There are also over a thousand benefits (yes, that's 1,000+) granted to married couples. Unions in the few states that allow them grant SOME of those, but not all. Not a single state in the union grants all of those protections.

Assuming your number is correct, how many of those benefits are legal rights, as opposed to, say, tax benefits for having children? Can you show me any of those benefits which are actually relevant to a majority of homosexual civil unions? (For example, child tax deductions are completely irrelevant for the vast majority of homosexual couples.)

(Remember: gay-marriage supporters like yourself complain that gays are losing rights. Tax benefits are not a right, they're merely benefits. If that is your chief complaint, fine, I don't have a problem with you complaining about benefits, but don't call them "rights" when they're not.)

Do you seriously thing these civil unions as available today are in any way equivalent to a marriage?

No, of course not; but I've already mentioned the solution: amend state reciprocal recognition agreements to include civil unions. That will solve most of your complaints, and would be far easier for the majority of the country to stomach than redefining something so important to them.

They can visit their partners in the hospital.

One hospital's indiscretion should not reflect on the country as a whole. Or should I regale you with stories about people who are discriminated against in the South just because they're Mormon?
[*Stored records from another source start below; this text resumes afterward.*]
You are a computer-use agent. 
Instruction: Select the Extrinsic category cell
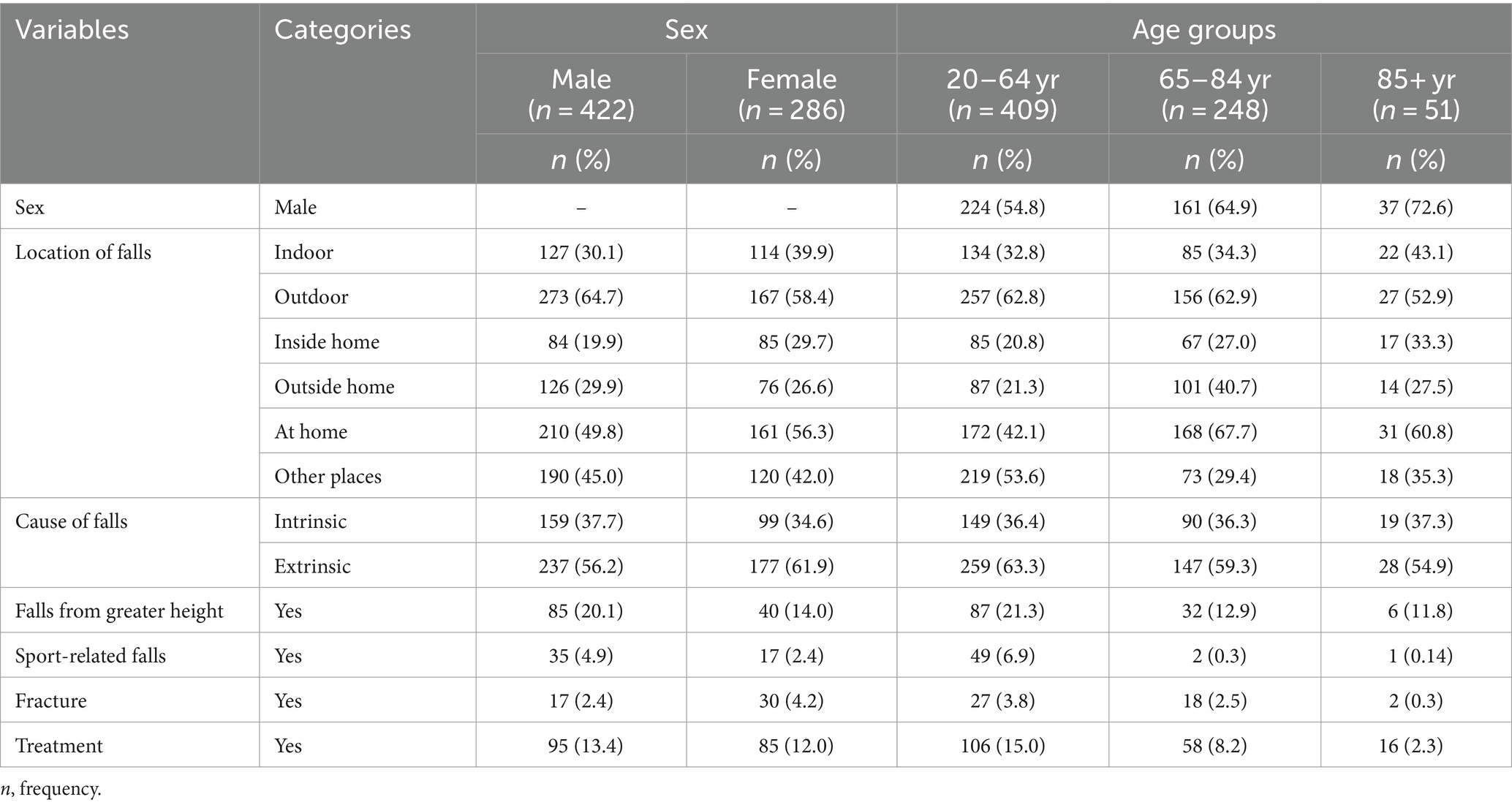(312, 566)
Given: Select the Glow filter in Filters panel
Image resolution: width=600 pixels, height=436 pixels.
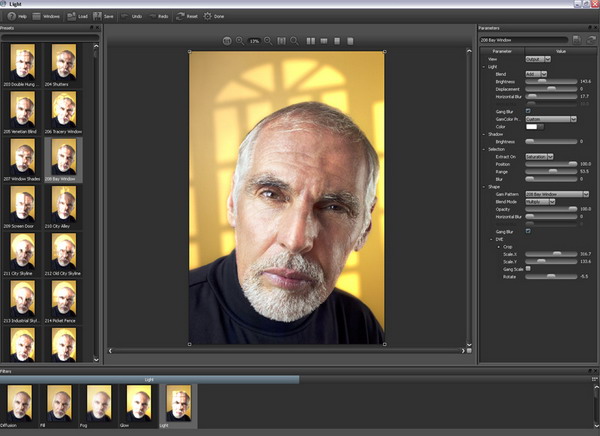Looking at the screenshot, I should (139, 402).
My point is, an anecdote does not give you license to claim there's some rampant mistreatment of $MINORITY going on.

They can inherit.

So can partners in civil unions. Not sure where you're getting that. But even if they couldn't the solution would be to change that.

But even if that weren't an option for some contrived reason, it's literally a trivial matter to write a will giving your possessions anyone you want in the event of your death.

They can adopt.

So can gay couples. Or are you referring to specific adoption agencies who won't give kids to gay couples, because they think gay couples can't provide an adequate child-rearing environment? If that's the case, you need to address that issue (the child-rearing environment one), not complain about the adoption agencies.

They are actively trying to prevent these folks from having the same rights.

First: Nothing you listed is a legal right.
Second: Everything you listed has a relatively simple fix which does not involve redefining "marriage".

Do you feel it's right to force the majority of the country to accept your new definition for "marriage" when a relatively simple alternative exists?

"Indecision is the basis of flexibility" -- button at a Science Fiction convention.